### What you are asked to do
With the pictures excluded, output only the lines from the one containing "The height and width of the screenshot is (747, 782)." through the last line of the entries, unchanged.

### Exercise material
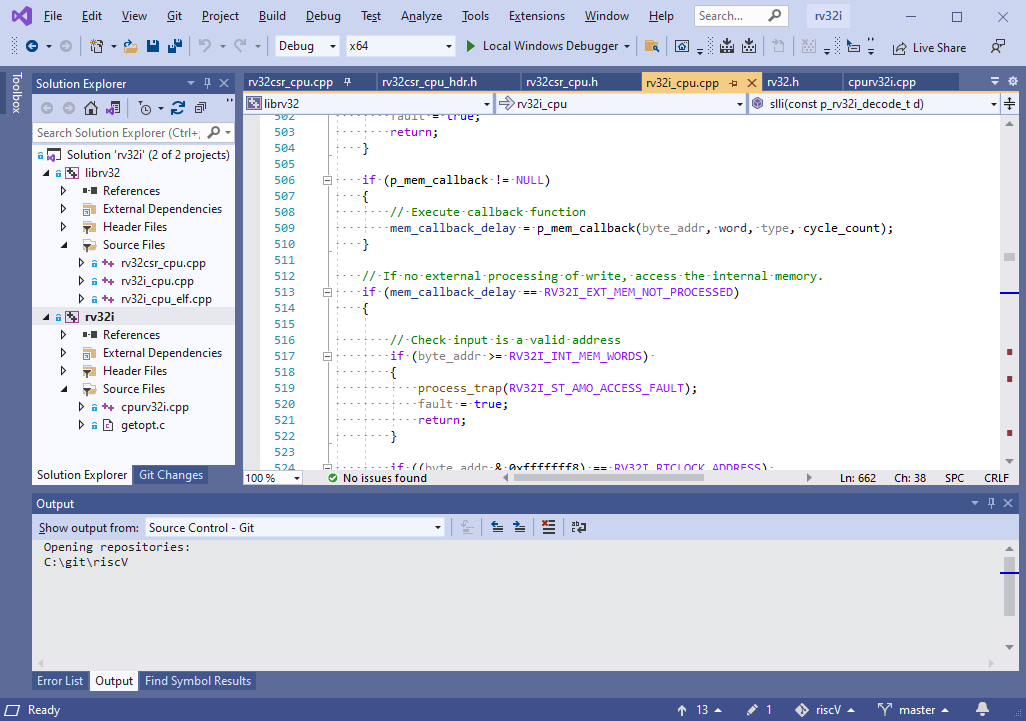The height and width of the screenshot is (721, 1026).
Task: Pin the rv32i_cpu.cpp tab
Action: [x=733, y=82]
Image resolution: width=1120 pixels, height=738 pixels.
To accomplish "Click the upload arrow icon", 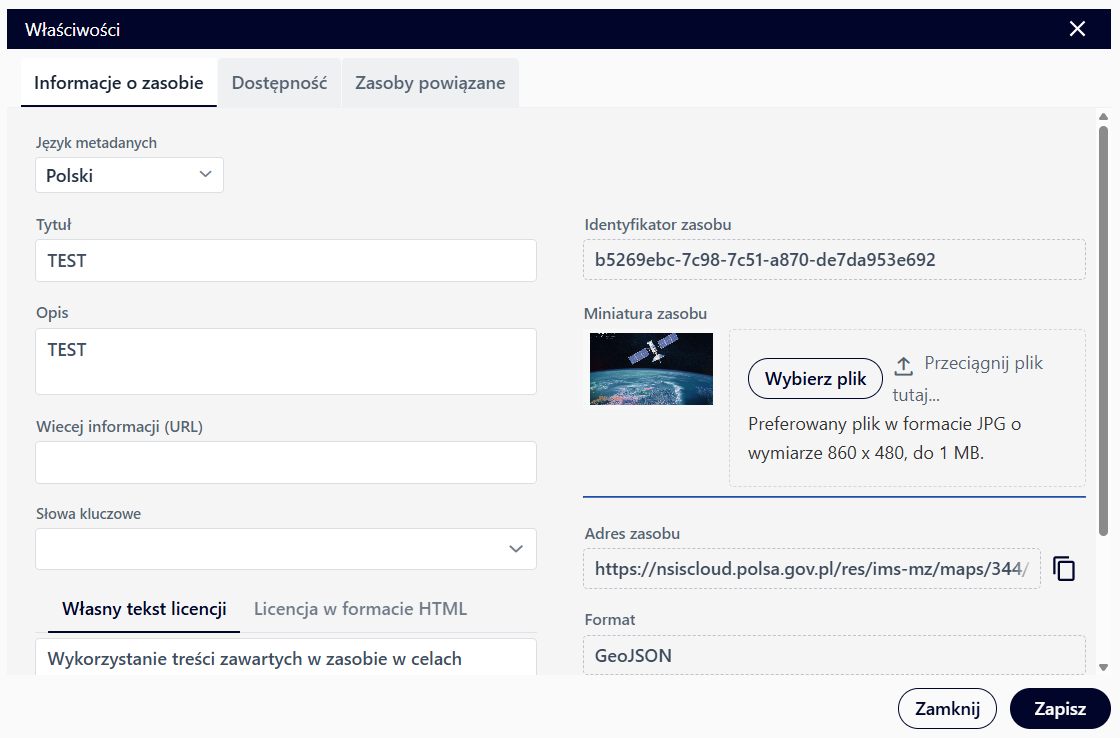I will (903, 366).
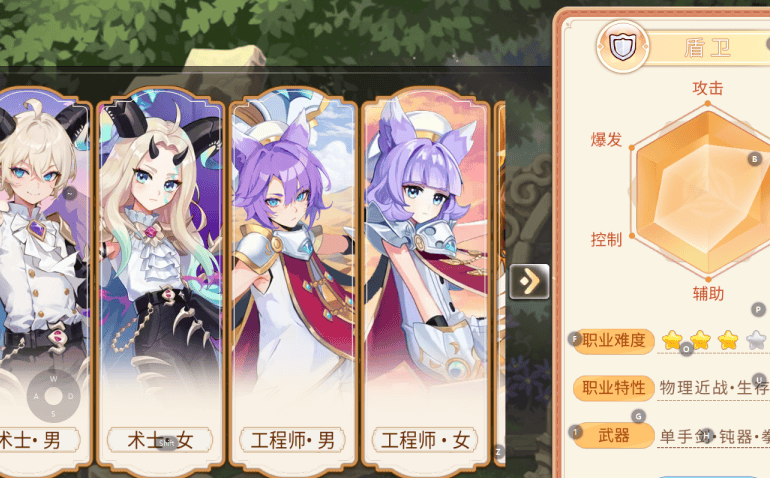Click the 控制 stat label
The width and height of the screenshot is (770, 478).
[606, 240]
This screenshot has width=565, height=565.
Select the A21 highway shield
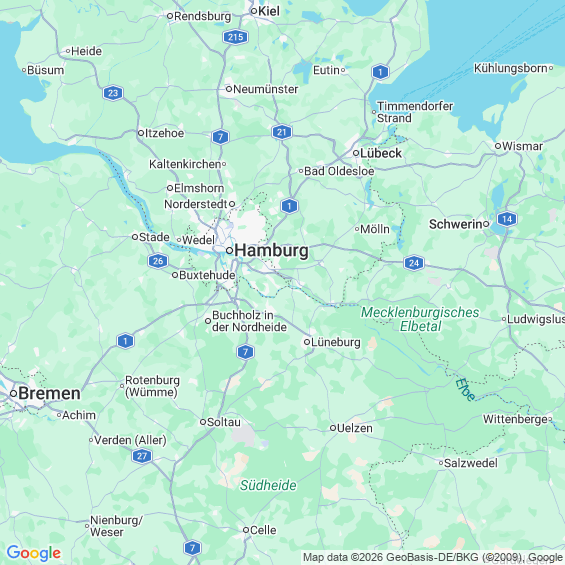click(282, 132)
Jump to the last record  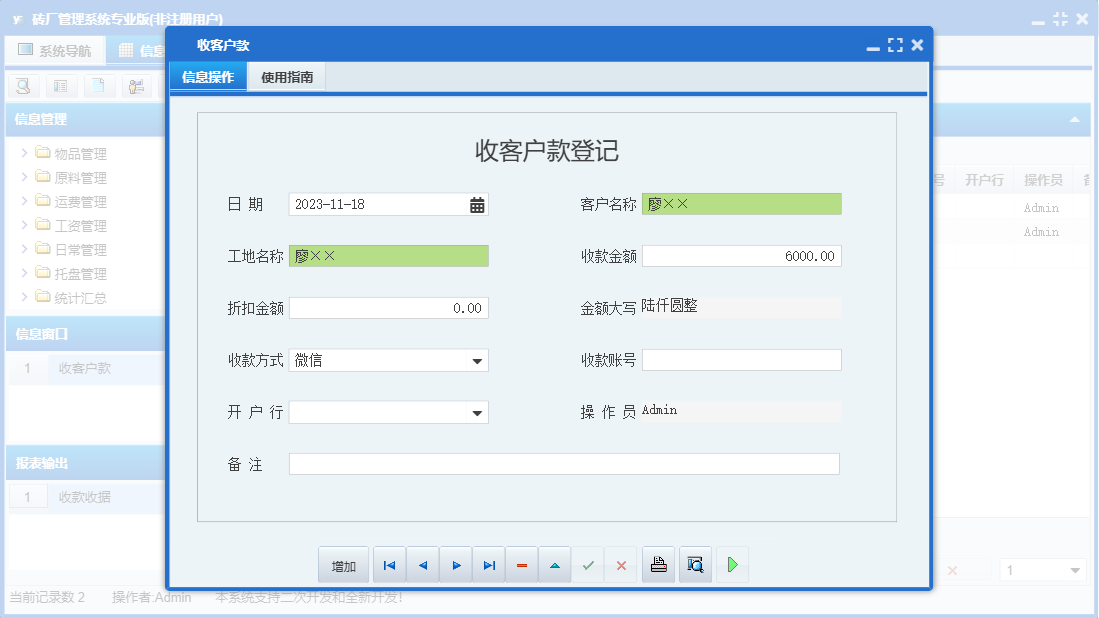[x=489, y=564]
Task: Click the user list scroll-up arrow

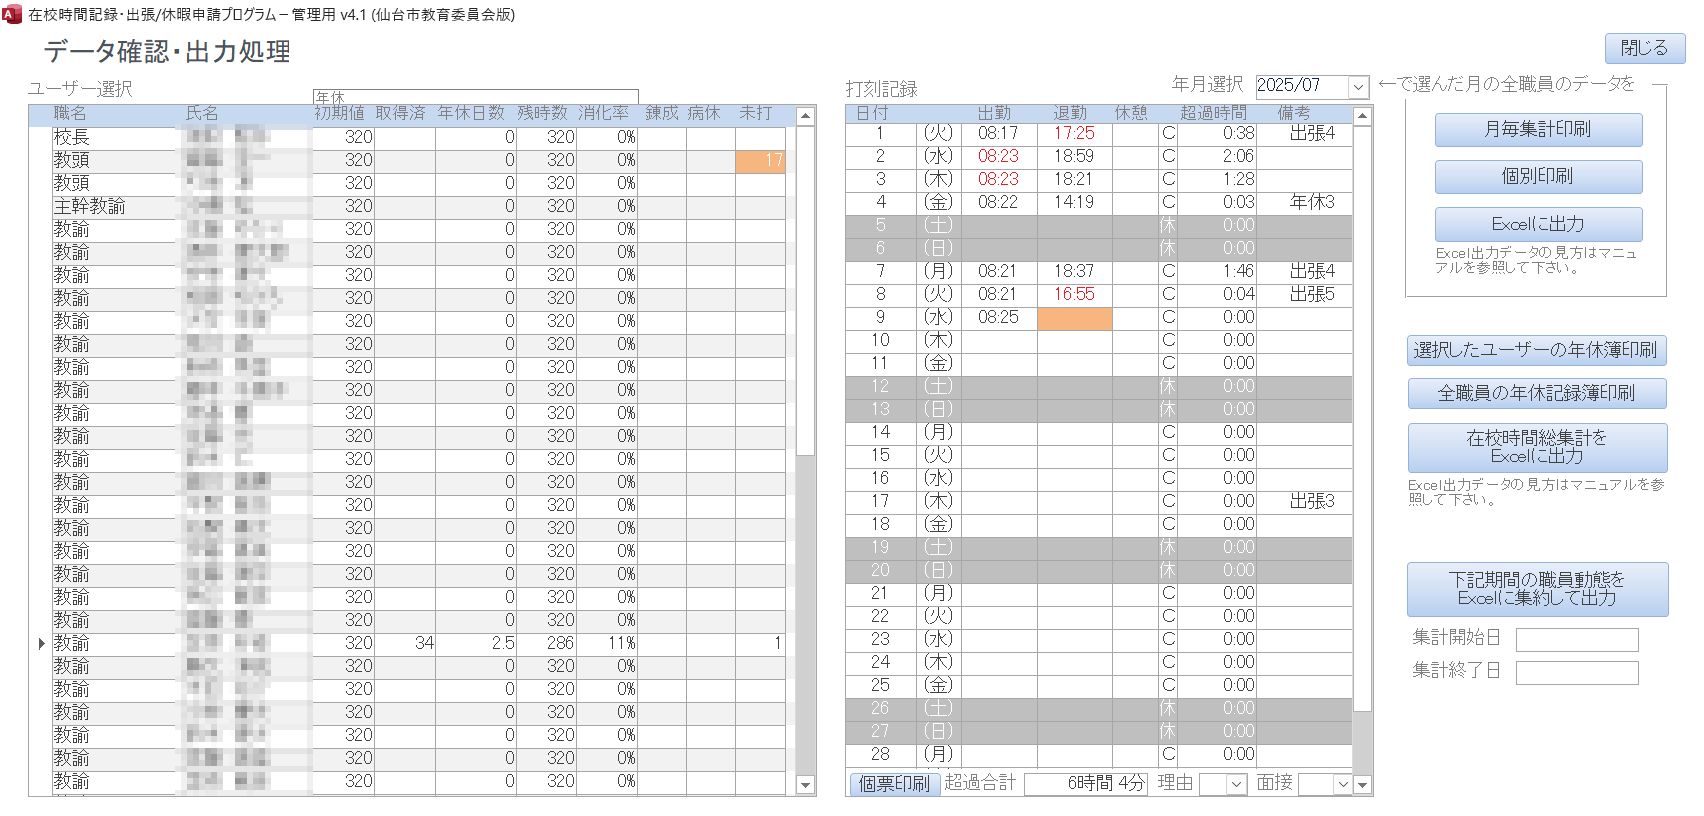Action: tap(806, 116)
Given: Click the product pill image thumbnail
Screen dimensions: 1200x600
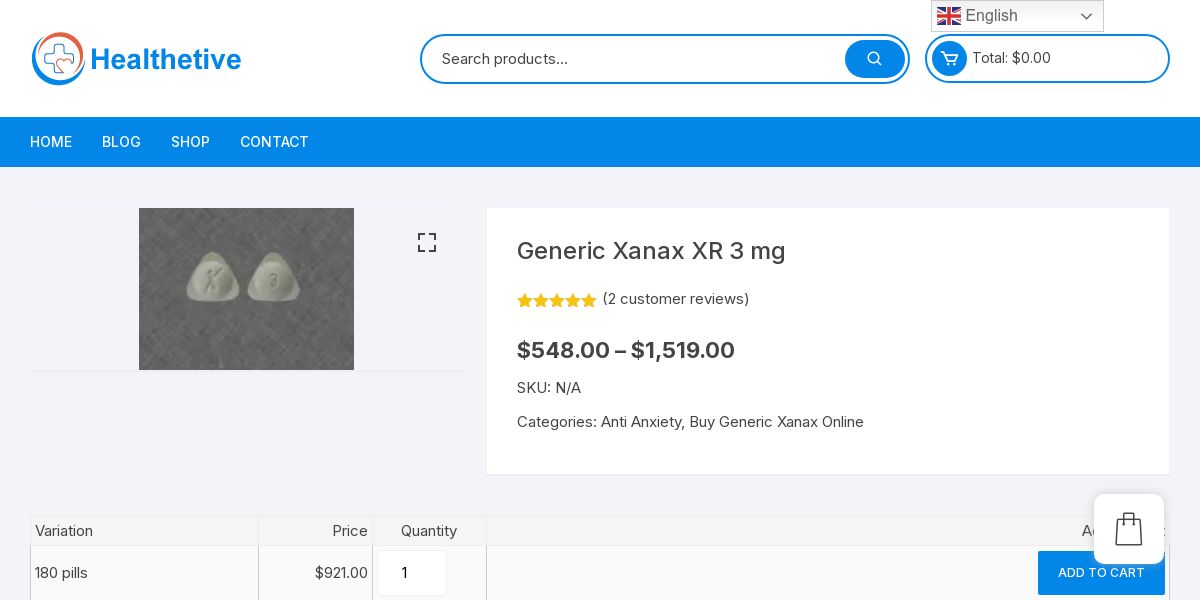Looking at the screenshot, I should coord(246,289).
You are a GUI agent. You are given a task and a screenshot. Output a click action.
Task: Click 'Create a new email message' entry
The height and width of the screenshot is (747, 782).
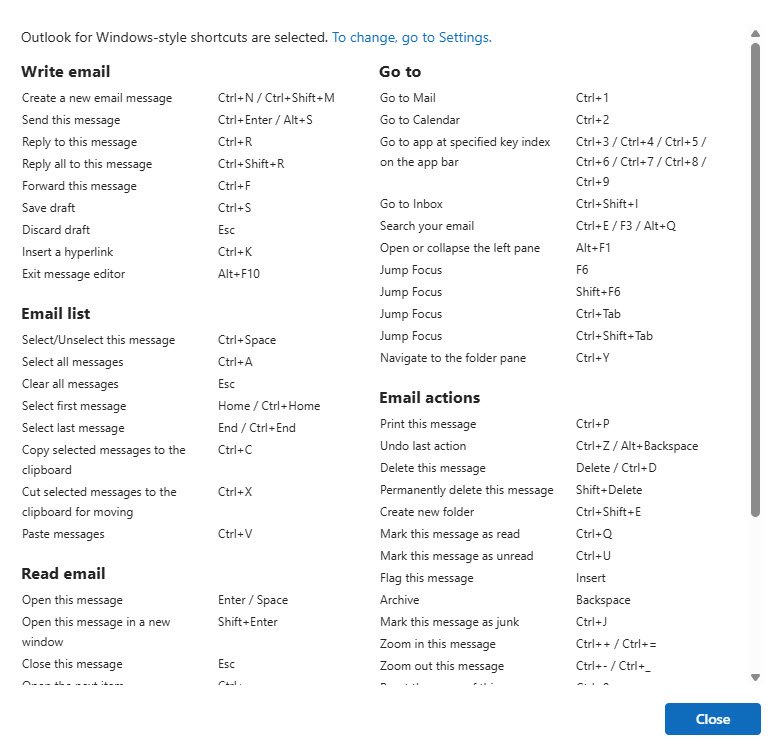coord(97,98)
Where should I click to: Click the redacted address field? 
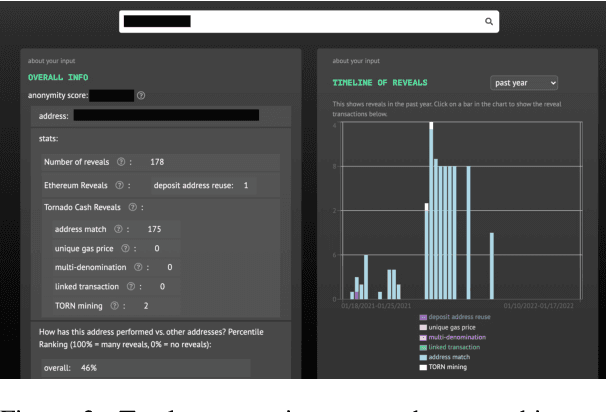[166, 116]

### Reply
The height and width of the screenshot is (747, 782).
coord(97,98)
Where should I click to: Click the redacted address field? 
[166, 116]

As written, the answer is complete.